(Task input)

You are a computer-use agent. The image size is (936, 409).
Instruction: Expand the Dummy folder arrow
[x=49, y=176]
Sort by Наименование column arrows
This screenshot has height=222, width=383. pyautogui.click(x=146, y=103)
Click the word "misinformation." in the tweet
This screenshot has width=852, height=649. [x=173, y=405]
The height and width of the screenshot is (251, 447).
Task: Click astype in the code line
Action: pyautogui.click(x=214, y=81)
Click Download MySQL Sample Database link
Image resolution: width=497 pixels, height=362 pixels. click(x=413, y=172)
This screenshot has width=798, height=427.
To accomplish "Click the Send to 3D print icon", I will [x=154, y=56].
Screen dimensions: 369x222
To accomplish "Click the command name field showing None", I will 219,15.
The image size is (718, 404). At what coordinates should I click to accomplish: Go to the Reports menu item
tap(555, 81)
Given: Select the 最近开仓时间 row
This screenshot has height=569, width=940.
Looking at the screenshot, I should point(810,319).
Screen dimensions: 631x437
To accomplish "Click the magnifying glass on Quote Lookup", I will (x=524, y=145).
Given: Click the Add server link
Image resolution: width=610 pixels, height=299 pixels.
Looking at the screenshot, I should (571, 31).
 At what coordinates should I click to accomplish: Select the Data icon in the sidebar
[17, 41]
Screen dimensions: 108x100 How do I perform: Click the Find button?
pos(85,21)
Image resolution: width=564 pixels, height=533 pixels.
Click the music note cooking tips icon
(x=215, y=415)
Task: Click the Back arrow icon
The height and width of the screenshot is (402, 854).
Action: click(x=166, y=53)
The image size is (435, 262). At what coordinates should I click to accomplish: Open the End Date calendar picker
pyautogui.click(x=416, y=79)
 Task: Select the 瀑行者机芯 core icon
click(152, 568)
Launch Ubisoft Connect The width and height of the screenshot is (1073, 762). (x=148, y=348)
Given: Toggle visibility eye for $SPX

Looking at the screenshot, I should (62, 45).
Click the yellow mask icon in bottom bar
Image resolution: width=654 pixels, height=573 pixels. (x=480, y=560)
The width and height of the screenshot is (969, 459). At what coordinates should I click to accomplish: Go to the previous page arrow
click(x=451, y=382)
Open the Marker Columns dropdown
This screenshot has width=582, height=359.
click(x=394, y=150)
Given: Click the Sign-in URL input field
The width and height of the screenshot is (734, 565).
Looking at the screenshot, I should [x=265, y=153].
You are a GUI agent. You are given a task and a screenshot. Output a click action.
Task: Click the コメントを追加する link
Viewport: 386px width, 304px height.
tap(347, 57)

(End Task input)

→ Exercise description: Print exactly the lines from the one containing "Click the music note cooking tips icon" through the last line of the records above, both included.

→ Response to the task:
Click the music note cooking tips icon
(x=215, y=415)
Task: Click the Back arrow icon
The height and width of the screenshot is (402, 854).
Action: click(x=166, y=53)
The image size is (435, 262). At what coordinates should I click to accomplish: Open the End Date calendar picker
pyautogui.click(x=416, y=79)
 Task: Select the 瀑行者机芯 core icon
click(152, 568)
Launch Ubisoft Connect The width and height of the screenshot is (1073, 762). (x=148, y=348)
Given: Toggle visibility eye for $SPX

Looking at the screenshot, I should (62, 45).
Click the yellow mask icon in bottom bar
Image resolution: width=654 pixels, height=573 pixels. (x=480, y=560)
The width and height of the screenshot is (969, 459). At what coordinates should I click to accomplish: Go to the previous page arrow
click(x=451, y=382)
Open the Marker Columns dropdown
This screenshot has width=582, height=359.
click(x=394, y=150)
Given: Click the Sign-in URL input field
The width and height of the screenshot is (734, 565).
Looking at the screenshot, I should [x=265, y=153].
You are a GUI agent. You are given a task and a screenshot. Output a click action.
Task: Click the コメントを追加する link
Viewport: 386px width, 304px height.
tap(347, 57)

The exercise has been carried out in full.